Data excerpts
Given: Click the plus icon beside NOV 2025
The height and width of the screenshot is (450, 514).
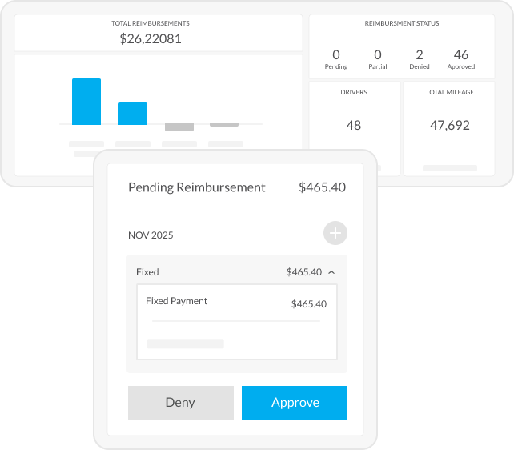Looking at the screenshot, I should click(x=335, y=234).
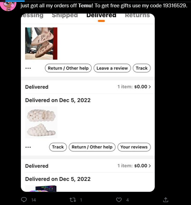Expand order details chevron for LED lights order
Screen dimensions: 191x205
click(x=150, y=166)
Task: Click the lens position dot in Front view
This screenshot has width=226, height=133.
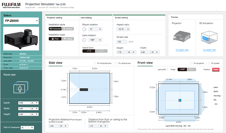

### INSTRUCTIONS TO FOLLOW
Every line from the first line of the entries above through the line with "Task: Click the" must be repeated exactly, and pictures must not be.

### ANSWER TO THE PROBLEM
Given: Click the plus icon beside NOV 2025
The height and width of the screenshot is (450, 514).
Looking at the screenshot, I should click(x=335, y=234).
Expand order details chevron for LED lights order
Screen dimensions: 191x205
click(x=150, y=166)
Task: Click the lens position dot in Front view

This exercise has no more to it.